「マンガ界に裏口から入って居座ってるような気分」漫画家人生35周年 ゆうきまさみの足跡

マンガ・アニメ

2015/8/10

 「アニパロ」とはアニメパロディの略。簡単に説明すれば、『宇宙戦艦ヤマト』など既存アニメの世界観を使って、自分なりの別の作品を作るということだ。同人誌やアンソロジーコミックをイメージしてもらえれば分かりやすいだろうか。そして今年で漫画家デビュー35周年を迎える「ゆうきまさみ」も、このアニパロ出身なのである。

 1980年にみのり書房発行『月刊OUT』にて商業誌デビューしたゆうき氏の足跡は『ゆうきまさみ 異端のまま王道を往く』(ゆうきまさみ/河出書房新社)で詳しく知ることができる。本書ではゆうき氏の3万字ロングインタビューや、氏の倉庫に眠っていた幻の同人作品などを収録。『機動警察パトレイバー』といった代表作から『ヤマトタケルの冒険』など初期作品の紹介も抜かりなく、ゆうき氏を知るにはこれ以上ない内容だ。

 巻頭のロングインタビューでゆうき氏は「マンガ界に裏口から入って居座ってるような気分」だと自身の胸中を明かす。一般的に漫画家になるための本道としては、大手出版社の新人賞に応募したり、自作を持ち込みして編集者に見てもらったりすることだろうか。それを経ずにアニパロでデビューしたことが、引け目に感じることもあるのだという。正直、意外な気がした。なるほど確かに持ち込みで苦労した話とか、賞に何度も落ちて悔しい想いをしたという話は劇的ではあるが、漫画家のステータスとしてはあまり関係ないように思う。よく言われることではあるが、漫画家というのはなるよりも、続けることのほうが難しいのだ。賞を獲って華々しくデビューしても、ヒット作を生み出せなくては続けていくことはできない。むしろ35年間、常に一線で描き続けてきたことこそが一流の証明なのだ。しかしそれを誇るでもなく、コンプレックスすら感じているゆうき氏。このあたりの感性が、一見地味だが堅実な、玄人好みの作品を生み出す源泉なのかもしれない。

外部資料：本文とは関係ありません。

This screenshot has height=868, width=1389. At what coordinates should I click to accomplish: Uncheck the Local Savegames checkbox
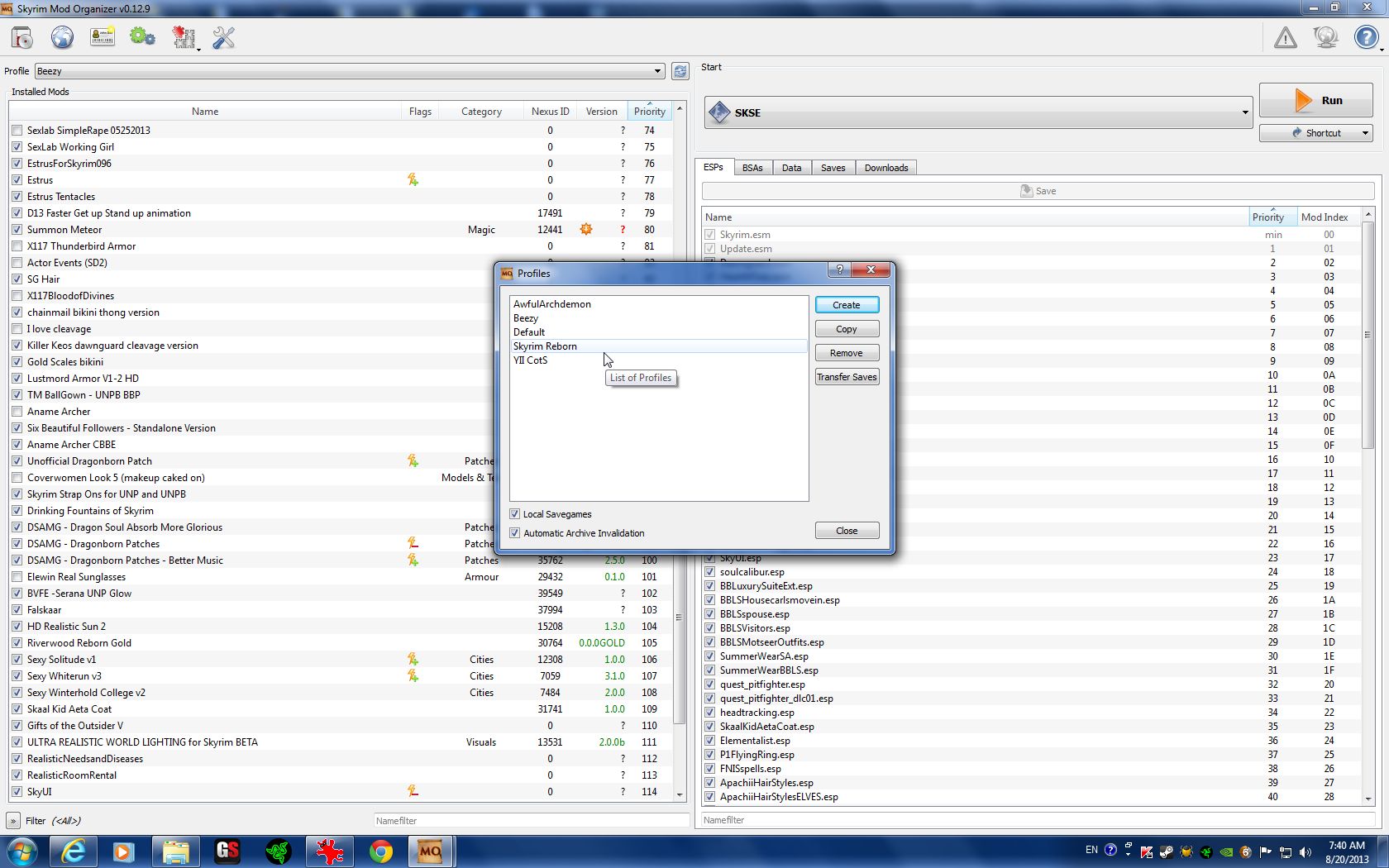tap(515, 514)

 ではゆうき氏がどんな漫画人生を歩んだのかといえば、そこに大きく関わってくるのが「まんが画廊」という場所だ。そこは1976年から1980年まで東京・江古田に存在した喫茶店で、マンガやアニメの愛好家たちが多く集っていたという。『月刊OUT』の編集部に氏を紹介したのも店で知り合った人だったそうで、曰く「もしも画廊に行ってなかったら、今の僕はなかっただろうな」というほど重要な場所だったのだ。本書ではゆうき氏と「まんが画廊」で出会ったという作家・とまとあき氏と声優・川村万梨阿氏の鼎談が収録されている。落書き帳に絵を書いたり、「企画ごっこ」と称してアイディアを出し合ったり……。3人から語られる当時の様子は、まさに同好会そのもの。3人の他にもしげの秀一氏ら多くの著名人がここに出入りしていたというから、その影響力は計り知れない。

 このような空気の中でゆうき氏はデビューし、出入り先で小学館の編集者と出会って「週刊少年サンデー」で描くことになる。以降、多くの仲間たちと共に、35年ものキャリアを積み重ねていったのだ。

 本書でゆうき氏は「実は今、まんが画廊みたいな場がとても必要なんじゃないか」と語っている。インターネットの普及で同好の士との交流は容易になったが、その分、直接顔を合わせて議論する機会が少なくなった感のある現代。ラノベやアニメで“部活”をテーマにのんびりした日常を描くものが多いのも、そういう活動に憧れがあるからではないかというのだ。確かにSNSでコミュニケーションを取ることと、一堂に会して話し合うことは全然違う。面と向かって喧々諤々と意見交換することで、ある種の熱量が生まれる。それが物事を動かすエネルギーになることもあるのだ。そういう空気がかつての「トキワ荘」にはあっただろうし、「まんが画廊」の常連客たちも感じていたに違いない。個人的にも、ぜひ「まんが画廊」のような場所に入り浸ってみたいと思う。そうすれば少しはダメな自分も変われる気が……無理? ですよねぇ。